> Your task
With pictures omitted, copy exactly every line from the one that contains "You are a GUI" to the end of the listing below.

> Provided records
╔══
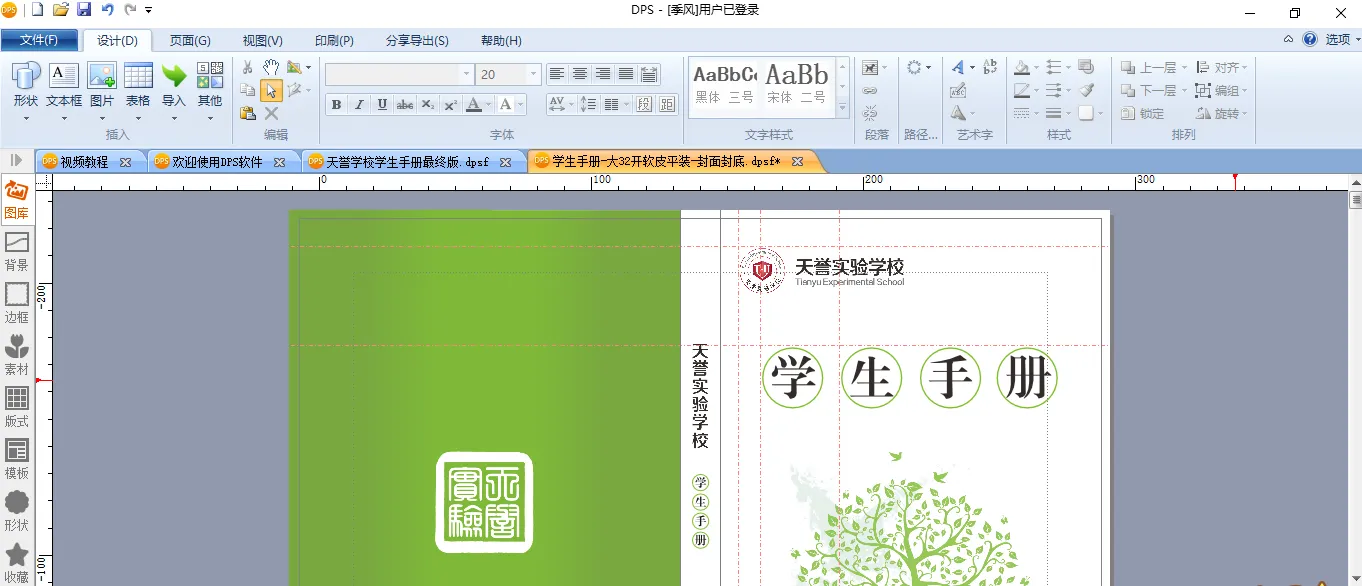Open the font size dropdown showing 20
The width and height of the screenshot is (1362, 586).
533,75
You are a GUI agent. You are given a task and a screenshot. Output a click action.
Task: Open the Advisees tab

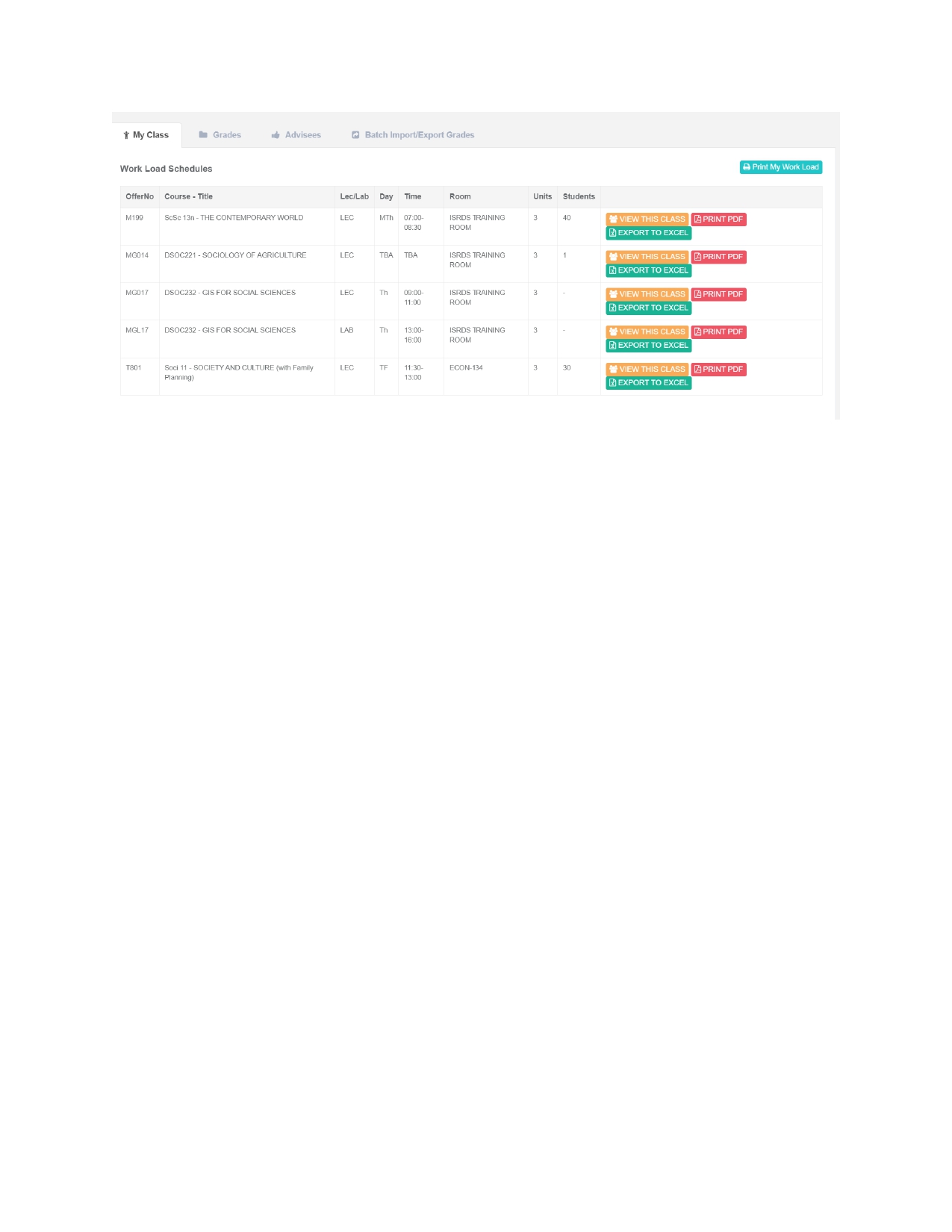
╚══
> Solution to the exercise
You are a GUI agent. You are given a task and a screenshot. Output a click action.
Task: Open the Advisees tab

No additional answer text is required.